With our new classification system, we changed job titles in some instances to be more consistent across the university by better grouping positions whose core functions are similar. We also tried to achieve consistency of titles compared with those in the external labor market. When compensation analysts compare a job to data available in market surveys, they compare the primary duties and responsibilities of the job. As a result, some titles had to change to ensure we were making the appropriate comparisons to the market. Through this process, we also ended up consolidating some titles. For instance, we used to have three categories of administrative assistants. We combined these into one title of administrative coordinator with wider pay ranges.
Management and Administrative Benefits
The new system is market-based, externally competitive, and internally equitable. It is also administratively less cumbersome. The new system eliminates many of the administrative problems associated with the old classification system, including long waits for reclassification, and a frequent lack of clarity about why similar jobs were assigned different grades. Likewise, if market demand changes for a particular position, we can now more easily make internal adjustments accordingly.
The new system is also more manager friendly, giving managers greater responsibility and accountability as they work in partnership with human resources. The university also implemented more responsive pay policies and procedures to better enable managers and supervisors to reward and recognize their staff based on significant additional responsibilities or changes in job duties.
The new system is also better suited to recognize individual performance and promote career advancement. By focusing on their roles and contributions to the institution, individual employees also have greater opportunities for reward and professional growth.
Focusing Our Workforce on Shared Goals
The new system better serves employees by encouraging them to develop within their current job with clearly defined milestones and performance expectations they can achieve without advancing to the next level. One overall impact of the new system is that it requires greater interaction between employee and supervisor as they together develop a road map of career and professional development.
Overall, the initial feedback we are getting from employees is that they do seem to understand the need for the changes we are making and appreciate having a defined way to make contributions within their current jobs. As such, we believe we are achieving a primary goal of the new system—that is, making clear to staff that the more they engage in improving their skill levels and seeking new ways to contribute, the greater their opportunities for reward.
When we conduct a full review of the new program, the first thing we will do is analyze the impact of the system and how fast employees are moving up through pay ranges.

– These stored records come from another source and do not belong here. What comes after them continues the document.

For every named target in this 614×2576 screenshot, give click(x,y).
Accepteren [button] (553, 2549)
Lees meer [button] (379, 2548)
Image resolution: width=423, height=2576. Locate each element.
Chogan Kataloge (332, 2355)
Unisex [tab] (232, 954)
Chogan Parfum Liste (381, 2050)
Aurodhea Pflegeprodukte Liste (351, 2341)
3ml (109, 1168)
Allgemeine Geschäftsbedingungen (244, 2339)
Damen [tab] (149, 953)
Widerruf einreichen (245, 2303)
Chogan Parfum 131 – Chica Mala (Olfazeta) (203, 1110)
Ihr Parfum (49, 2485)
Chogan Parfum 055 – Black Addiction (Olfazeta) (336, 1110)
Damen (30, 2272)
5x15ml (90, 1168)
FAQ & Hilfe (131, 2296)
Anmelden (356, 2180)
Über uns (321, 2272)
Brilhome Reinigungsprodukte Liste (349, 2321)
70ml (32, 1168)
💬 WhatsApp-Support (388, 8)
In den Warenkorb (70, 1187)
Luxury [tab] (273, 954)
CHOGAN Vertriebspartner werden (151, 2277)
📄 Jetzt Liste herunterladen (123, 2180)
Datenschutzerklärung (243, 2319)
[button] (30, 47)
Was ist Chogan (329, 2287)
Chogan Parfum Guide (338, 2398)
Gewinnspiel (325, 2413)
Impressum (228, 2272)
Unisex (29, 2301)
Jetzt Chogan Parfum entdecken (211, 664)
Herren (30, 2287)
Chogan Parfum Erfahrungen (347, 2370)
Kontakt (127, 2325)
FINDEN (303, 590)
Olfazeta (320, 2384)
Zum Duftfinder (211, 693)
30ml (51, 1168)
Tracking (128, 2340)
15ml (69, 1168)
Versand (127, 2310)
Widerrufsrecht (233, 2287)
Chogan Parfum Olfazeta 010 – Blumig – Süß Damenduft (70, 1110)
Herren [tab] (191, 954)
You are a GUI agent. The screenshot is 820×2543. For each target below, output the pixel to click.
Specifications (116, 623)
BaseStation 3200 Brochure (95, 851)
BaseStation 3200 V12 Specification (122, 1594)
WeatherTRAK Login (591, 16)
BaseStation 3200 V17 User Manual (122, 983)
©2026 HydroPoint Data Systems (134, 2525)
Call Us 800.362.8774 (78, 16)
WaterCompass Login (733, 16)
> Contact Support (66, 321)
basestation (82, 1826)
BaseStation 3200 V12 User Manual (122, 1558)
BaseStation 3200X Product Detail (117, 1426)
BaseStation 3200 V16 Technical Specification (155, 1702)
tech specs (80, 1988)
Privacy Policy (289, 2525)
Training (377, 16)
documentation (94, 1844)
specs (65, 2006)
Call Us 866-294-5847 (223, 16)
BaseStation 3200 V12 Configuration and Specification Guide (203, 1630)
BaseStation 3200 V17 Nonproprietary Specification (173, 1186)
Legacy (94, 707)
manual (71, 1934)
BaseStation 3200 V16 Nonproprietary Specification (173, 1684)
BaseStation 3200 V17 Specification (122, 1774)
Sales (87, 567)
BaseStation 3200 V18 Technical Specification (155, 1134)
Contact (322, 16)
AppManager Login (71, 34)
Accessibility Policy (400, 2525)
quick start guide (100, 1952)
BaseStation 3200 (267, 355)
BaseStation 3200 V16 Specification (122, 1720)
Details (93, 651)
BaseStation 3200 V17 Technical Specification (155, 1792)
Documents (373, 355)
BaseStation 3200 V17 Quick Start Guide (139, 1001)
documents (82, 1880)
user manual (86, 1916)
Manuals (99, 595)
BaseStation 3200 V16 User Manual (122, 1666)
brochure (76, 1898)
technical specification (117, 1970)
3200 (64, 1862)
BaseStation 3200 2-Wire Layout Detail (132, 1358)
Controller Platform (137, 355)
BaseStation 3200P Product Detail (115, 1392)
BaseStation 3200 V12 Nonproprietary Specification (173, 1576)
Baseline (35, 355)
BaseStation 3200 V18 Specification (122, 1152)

We will also find out if managers are feeling better about their ability to reward staff, and whether employees are feeling valued.
The driving force behind JHU’s new roles and contributions-based compensation system has been to develop a pay system that the institution can use to shape the quality of our workforce—a workforce that will be focused on achieving shared institutional goals and individual milestones rather than comparing salaries, pay grades, and titles. We believe we have designed and implemented a system that will do just that.